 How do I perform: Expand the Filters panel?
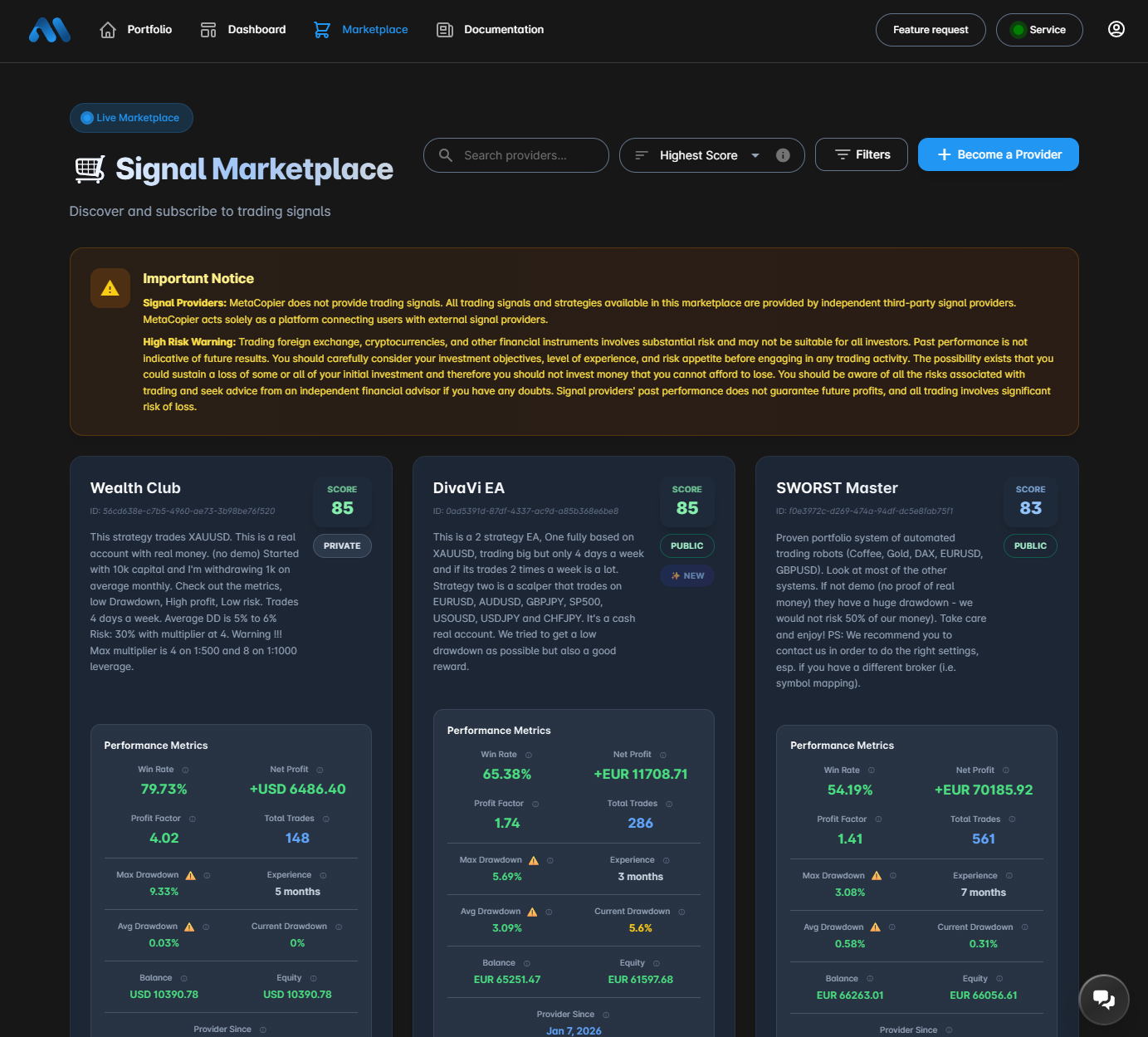(x=861, y=154)
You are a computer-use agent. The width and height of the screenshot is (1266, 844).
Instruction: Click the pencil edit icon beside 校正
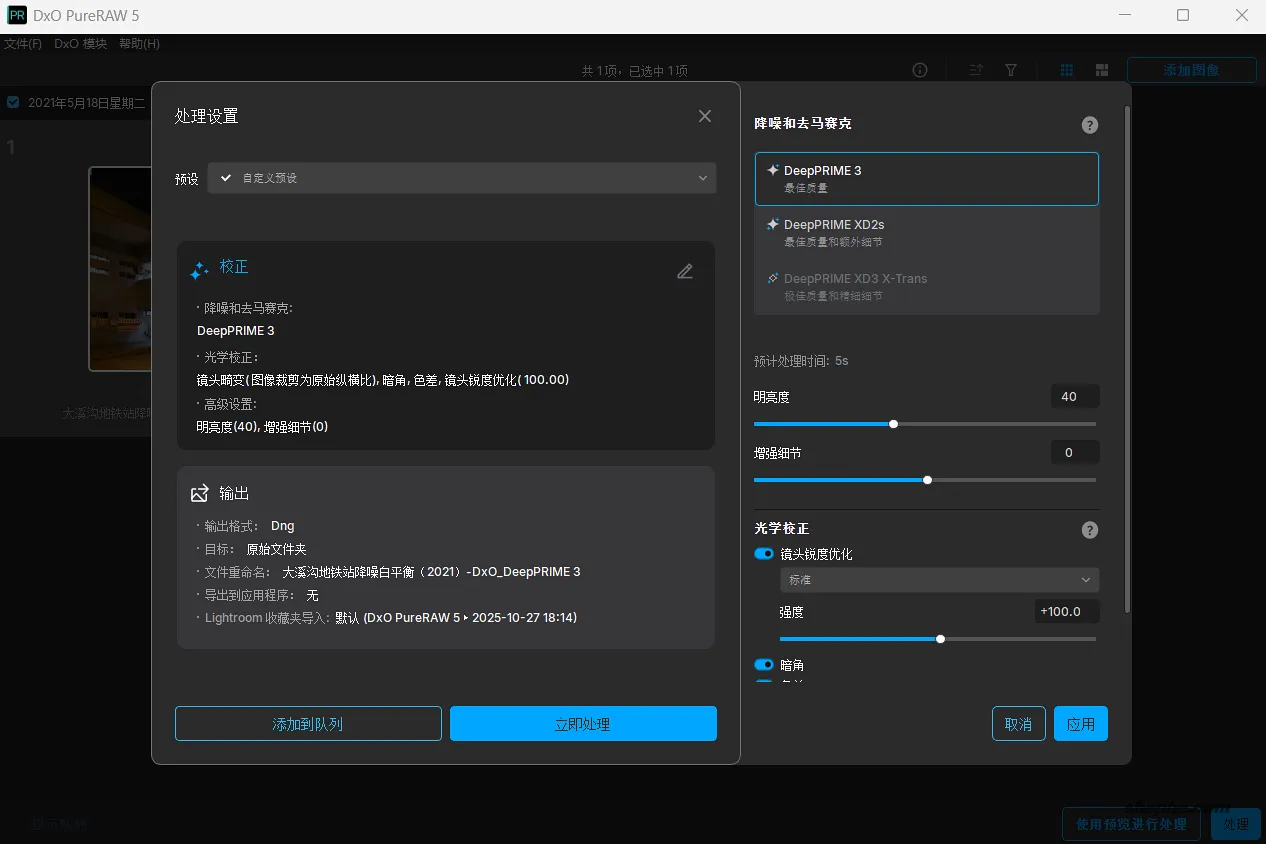685,271
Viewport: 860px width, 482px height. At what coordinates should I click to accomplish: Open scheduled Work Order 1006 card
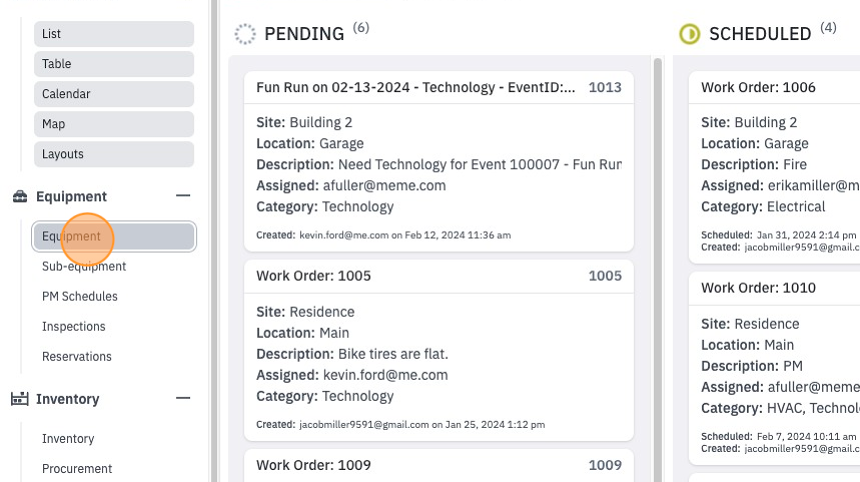click(774, 167)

What to work on> Retype the data exactly; images stay out.

Reply to the task>
 How do I perform: Expand the Filters panel?
(x=861, y=154)
You are a computer-use agent. The width and height of the screenshot is (1266, 844).
Instruction: Click the pencil edit icon beside 校正
685,271
Viewport: 860px width, 482px height. At what coordinates should I click to accomplish: Open scheduled Work Order 1006 card
click(774, 167)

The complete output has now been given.